• [INSTRUCTIONS TO FOLLOW] Please transcribe exactly the lines from the one containing "JavaScript (27, 413)" through the end of the records below, both included, and nothing else.

*** Opening PROVIDED MATERIAL ***

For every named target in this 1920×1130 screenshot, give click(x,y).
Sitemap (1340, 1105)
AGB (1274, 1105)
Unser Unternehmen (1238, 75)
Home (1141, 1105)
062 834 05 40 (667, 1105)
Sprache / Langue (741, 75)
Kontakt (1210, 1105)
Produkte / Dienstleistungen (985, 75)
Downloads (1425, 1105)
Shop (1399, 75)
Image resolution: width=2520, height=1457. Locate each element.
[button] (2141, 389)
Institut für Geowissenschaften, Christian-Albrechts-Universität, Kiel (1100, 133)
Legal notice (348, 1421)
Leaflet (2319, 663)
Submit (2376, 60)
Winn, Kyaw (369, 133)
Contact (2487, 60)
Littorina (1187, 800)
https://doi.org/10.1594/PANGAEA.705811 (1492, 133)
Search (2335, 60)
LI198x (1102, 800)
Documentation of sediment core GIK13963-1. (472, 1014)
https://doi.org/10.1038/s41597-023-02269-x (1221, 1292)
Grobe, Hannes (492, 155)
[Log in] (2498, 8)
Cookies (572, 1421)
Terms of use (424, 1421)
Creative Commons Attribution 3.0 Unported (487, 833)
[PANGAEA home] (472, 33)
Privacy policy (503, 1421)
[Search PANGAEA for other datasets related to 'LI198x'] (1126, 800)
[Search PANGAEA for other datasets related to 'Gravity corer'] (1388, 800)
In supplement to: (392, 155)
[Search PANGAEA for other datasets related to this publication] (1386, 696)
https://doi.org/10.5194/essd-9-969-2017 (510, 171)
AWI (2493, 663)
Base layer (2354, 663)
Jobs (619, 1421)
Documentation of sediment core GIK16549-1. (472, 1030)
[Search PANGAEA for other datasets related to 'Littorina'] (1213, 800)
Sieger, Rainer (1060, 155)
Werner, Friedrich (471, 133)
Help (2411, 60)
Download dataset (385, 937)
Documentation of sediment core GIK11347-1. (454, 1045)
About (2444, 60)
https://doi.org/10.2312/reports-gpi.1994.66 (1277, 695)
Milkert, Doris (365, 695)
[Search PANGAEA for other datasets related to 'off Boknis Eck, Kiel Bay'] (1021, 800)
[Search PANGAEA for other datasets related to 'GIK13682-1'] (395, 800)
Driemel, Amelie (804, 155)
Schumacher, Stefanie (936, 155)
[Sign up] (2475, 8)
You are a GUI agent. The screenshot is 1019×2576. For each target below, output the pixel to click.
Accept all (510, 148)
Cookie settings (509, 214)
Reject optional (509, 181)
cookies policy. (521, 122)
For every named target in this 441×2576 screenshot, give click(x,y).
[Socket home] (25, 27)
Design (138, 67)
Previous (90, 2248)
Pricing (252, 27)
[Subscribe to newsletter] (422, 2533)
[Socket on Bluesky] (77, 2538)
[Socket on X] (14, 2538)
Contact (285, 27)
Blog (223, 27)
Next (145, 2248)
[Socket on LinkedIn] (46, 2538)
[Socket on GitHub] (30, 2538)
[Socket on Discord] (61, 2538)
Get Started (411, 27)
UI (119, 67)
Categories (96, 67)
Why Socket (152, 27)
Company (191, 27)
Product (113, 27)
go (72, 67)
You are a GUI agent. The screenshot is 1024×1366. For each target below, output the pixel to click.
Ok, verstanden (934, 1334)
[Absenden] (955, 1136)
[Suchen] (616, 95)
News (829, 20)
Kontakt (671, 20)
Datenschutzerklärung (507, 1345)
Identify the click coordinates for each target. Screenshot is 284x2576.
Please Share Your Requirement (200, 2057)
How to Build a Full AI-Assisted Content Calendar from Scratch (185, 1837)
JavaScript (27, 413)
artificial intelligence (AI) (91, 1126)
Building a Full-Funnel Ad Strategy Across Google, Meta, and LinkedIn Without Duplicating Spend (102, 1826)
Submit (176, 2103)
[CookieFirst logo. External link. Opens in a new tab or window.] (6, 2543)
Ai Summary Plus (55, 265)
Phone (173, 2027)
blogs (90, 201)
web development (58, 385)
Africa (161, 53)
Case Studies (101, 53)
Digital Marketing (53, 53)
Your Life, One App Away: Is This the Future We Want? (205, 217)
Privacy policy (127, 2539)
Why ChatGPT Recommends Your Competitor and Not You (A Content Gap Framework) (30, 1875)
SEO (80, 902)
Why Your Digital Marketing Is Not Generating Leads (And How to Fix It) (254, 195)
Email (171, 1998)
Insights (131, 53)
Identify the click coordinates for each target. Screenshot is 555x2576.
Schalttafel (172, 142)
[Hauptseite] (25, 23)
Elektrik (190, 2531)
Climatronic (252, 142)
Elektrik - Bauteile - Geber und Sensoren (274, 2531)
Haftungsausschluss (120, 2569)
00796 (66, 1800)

*** Closing PROVIDED MATERIAL ***

• [EXERCISE RESPONSE]
JavaScript (27, 413)
artificial intelligence (AI) (91, 1126)
Building a Full-Funnel Ad Strategy Across Google, Meta, and LinkedIn Without Duplicating Spend (102, 1826)
Submit (176, 2103)
[CookieFirst logo. External link. Opens in a new tab or window.] (6, 2543)
Ai Summary Plus (55, 265)
Phone (173, 2027)
blogs (90, 201)
web development (58, 385)
Africa (161, 53)
Case Studies (101, 53)
Digital Marketing (53, 53)
Your Life, One App Away: Is This the Future We Want? (205, 217)
Privacy policy (127, 2539)
Why ChatGPT Recommends Your Competitor and Not You (A Content Gap Framework) (30, 1875)
SEO (80, 902)
Why Your Digital Marketing Is Not Generating Leads (And How to Fix It) (254, 195)
Email (171, 1998)
Insights (131, 53)
Identify the click coordinates for each target. Screenshot is 555x2576.
Schalttafel (172, 142)
[Hauptseite] (25, 23)
Elektrik (190, 2531)
Climatronic (252, 142)
Elektrik - Bauteile - Geber und Sensoren (274, 2531)
Haftungsausschluss (120, 2569)
00796 (66, 1800)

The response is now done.